--- Start of Task data ---

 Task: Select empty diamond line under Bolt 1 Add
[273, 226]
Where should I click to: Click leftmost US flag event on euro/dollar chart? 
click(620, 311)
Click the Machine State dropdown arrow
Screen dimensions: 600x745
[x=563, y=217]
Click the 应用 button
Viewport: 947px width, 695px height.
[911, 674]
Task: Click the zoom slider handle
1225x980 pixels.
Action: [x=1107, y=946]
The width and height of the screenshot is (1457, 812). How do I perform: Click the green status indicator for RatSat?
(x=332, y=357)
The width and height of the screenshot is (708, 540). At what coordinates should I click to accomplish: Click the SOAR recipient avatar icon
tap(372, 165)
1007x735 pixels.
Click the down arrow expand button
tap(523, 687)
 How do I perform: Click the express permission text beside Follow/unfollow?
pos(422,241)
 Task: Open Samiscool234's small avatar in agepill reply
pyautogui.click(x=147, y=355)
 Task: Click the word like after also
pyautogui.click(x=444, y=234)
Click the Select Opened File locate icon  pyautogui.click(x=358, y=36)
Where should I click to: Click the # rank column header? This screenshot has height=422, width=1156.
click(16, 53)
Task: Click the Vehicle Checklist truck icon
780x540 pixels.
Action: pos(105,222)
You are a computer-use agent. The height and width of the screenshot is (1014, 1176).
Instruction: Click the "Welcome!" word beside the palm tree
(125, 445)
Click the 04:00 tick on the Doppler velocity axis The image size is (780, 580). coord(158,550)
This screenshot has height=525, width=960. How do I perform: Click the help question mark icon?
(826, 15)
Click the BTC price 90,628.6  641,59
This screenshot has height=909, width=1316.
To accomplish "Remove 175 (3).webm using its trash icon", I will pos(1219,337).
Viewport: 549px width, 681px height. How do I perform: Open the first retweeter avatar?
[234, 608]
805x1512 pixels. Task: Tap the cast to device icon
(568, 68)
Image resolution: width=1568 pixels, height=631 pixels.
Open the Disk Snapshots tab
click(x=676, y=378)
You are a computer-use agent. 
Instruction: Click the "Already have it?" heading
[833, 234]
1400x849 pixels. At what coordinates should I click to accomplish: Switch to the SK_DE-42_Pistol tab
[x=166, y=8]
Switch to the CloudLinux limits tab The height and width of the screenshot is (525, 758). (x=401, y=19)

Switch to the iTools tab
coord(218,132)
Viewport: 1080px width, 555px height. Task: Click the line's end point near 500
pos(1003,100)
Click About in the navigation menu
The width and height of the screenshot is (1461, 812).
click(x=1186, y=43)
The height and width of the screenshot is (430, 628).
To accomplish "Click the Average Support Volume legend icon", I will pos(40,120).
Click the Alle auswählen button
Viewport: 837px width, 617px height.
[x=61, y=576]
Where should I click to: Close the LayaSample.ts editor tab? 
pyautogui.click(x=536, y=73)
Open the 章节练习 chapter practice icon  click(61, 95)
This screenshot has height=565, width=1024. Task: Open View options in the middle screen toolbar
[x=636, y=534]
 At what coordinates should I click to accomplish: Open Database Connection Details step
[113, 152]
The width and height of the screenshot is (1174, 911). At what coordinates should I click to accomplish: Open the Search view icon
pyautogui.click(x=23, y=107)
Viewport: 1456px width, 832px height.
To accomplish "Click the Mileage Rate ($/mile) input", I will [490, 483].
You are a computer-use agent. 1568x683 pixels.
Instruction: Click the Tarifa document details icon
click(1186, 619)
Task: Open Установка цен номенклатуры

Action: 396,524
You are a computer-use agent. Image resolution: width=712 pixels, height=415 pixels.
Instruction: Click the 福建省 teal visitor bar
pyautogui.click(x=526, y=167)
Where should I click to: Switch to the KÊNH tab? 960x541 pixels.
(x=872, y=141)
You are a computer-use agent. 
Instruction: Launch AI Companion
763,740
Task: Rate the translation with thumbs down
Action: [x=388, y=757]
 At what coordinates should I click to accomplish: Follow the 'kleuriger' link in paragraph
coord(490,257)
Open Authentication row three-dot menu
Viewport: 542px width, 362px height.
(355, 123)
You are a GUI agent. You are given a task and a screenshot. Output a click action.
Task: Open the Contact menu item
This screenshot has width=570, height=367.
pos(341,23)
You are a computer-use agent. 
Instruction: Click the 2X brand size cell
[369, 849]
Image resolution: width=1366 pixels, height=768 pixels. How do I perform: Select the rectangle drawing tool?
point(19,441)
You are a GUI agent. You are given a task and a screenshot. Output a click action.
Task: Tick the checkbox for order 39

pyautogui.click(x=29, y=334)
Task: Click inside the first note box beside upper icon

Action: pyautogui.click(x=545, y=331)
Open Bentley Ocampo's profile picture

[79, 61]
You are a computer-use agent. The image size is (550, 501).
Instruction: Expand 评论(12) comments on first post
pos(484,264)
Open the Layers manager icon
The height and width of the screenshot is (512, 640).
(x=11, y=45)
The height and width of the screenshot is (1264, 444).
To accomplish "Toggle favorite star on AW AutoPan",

--- End of Task data ---

Rewrite every item above with "computer-use agent" changed to "desktop agent" wherever it occurs, keeping everything else the same.

* [Answer to the problem]
 Task: Select empty diamond line under Bolt 1 Add
[273, 226]
Where should I click to: Click leftmost US flag event on euro/dollar chart? 
click(620, 311)
Click the Machine State dropdown arrow
Screen dimensions: 600x745
[x=563, y=217]
Click the 应用 button
Viewport: 947px width, 695px height.
[911, 674]
Task: Click the zoom slider handle
1225x980 pixels.
Action: [x=1107, y=946]
The width and height of the screenshot is (1457, 812). How do I perform: Click the green status indicator for RatSat?
(x=332, y=357)
The width and height of the screenshot is (708, 540). At what coordinates should I click to accomplish: Click the SOAR recipient avatar icon
tap(372, 165)
1007x735 pixels.
Click the down arrow expand button
tap(523, 687)
 How do I perform: Click the express permission text beside Follow/unfollow?
pos(422,241)
 Task: Open Samiscool234's small avatar in agepill reply
pyautogui.click(x=147, y=355)
 Task: Click the word like after also
pyautogui.click(x=444, y=234)
Click the Select Opened File locate icon  pyautogui.click(x=358, y=36)
Where should I click to: Click the # rank column header? This screenshot has height=422, width=1156.
click(16, 53)
Task: Click the Vehicle Checklist truck icon
780x540 pixels.
Action: pos(105,222)
You are a desktop agent. The height and width of the screenshot is (1014, 1176).
Instruction: Click the "Welcome!" word beside the palm tree
(125, 445)
Click the 04:00 tick on the Doppler velocity axis The image size is (780, 580). coord(158,550)
This screenshot has height=525, width=960. How do I perform: Click the help question mark icon?
(826, 15)
Click the BTC price 90,628.6  641,59
This screenshot has height=909, width=1316.
To accomplish "Remove 175 (3).webm using its trash icon", I will pos(1219,337).
Viewport: 549px width, 681px height. How do I perform: Open the first retweeter avatar?
[234, 608]
805x1512 pixels. Task: Tap the cast to device icon
(568, 68)
Image resolution: width=1568 pixels, height=631 pixels.
Open the Disk Snapshots tab
click(x=676, y=378)
You are a desktop agent. 
Instruction: Click the "Already have it?" heading
[833, 234]
1400x849 pixels. At what coordinates should I click to accomplish: Switch to the SK_DE-42_Pistol tab
[x=166, y=8]
Switch to the CloudLinux limits tab The height and width of the screenshot is (525, 758). (x=401, y=19)

Switch to the iTools tab
coord(218,132)
Viewport: 1080px width, 555px height. Task: Click the line's end point near 500
pos(1003,100)
Click About in the navigation menu
The width and height of the screenshot is (1461, 812).
click(x=1186, y=43)
The height and width of the screenshot is (430, 628).
To accomplish "Click the Average Support Volume legend icon", I will pos(40,120).
Click the Alle auswählen button
Viewport: 837px width, 617px height.
[x=61, y=576]
Where should I click to: Close the LayaSample.ts editor tab? 
pyautogui.click(x=536, y=73)
Open the 章节练习 chapter practice icon  click(61, 95)
This screenshot has height=565, width=1024. Task: Open View options in the middle screen toolbar
[x=636, y=534]
 At what coordinates should I click to accomplish: Open Database Connection Details step
[113, 152]
The width and height of the screenshot is (1174, 911). At what coordinates should I click to accomplish: Open the Search view icon
pyautogui.click(x=23, y=107)
Viewport: 1456px width, 832px height.
To accomplish "Click the Mileage Rate ($/mile) input", I will [490, 483].
You are a desktop agent. 1568x683 pixels.
Instruction: Click the Tarifa document details icon
click(1186, 619)
Task: Open Установка цен номенклатуры

Action: 396,524
You are a desktop agent. Image resolution: width=712 pixels, height=415 pixels.
Instruction: Click the 福建省 teal visitor bar
pyautogui.click(x=526, y=167)
Where should I click to: Switch to the KÊNH tab? 960x541 pixels.
(x=872, y=141)
You are a desktop agent. 
Instruction: Launch AI Companion
763,740
Task: Rate the translation with thumbs down
Action: [x=388, y=757]
 At what coordinates should I click to accomplish: Follow the 'kleuriger' link in paragraph
coord(490,257)
Open Authentication row three-dot menu
Viewport: 542px width, 362px height.
(355, 123)
You are a GUI agent. You are given a task and a screenshot. Output a click action.
Task: Open the Contact menu item
This screenshot has width=570, height=367.
pos(341,23)
You are a desktop agent. 
Instruction: Click the 2X brand size cell
[369, 849]
Image resolution: width=1366 pixels, height=768 pixels. How do I perform: Select the rectangle drawing tool?
point(19,441)
You are a GUI agent. You are given a task and a screenshot. Output a click action.
Task: Tick the checkbox for order 39

pyautogui.click(x=29, y=334)
Task: Click inside the first note box beside upper icon

Action: pyautogui.click(x=545, y=331)
Open Bentley Ocampo's profile picture

[79, 61]
You are a desktop agent. The image size is (550, 501).
Instruction: Expand 评论(12) comments on first post
pos(484,264)
Open the Layers manager icon
The height and width of the screenshot is (512, 640).
(x=11, y=45)
The height and width of the screenshot is (1264, 444).
To accomplish "Toggle favorite star on AW AutoPan",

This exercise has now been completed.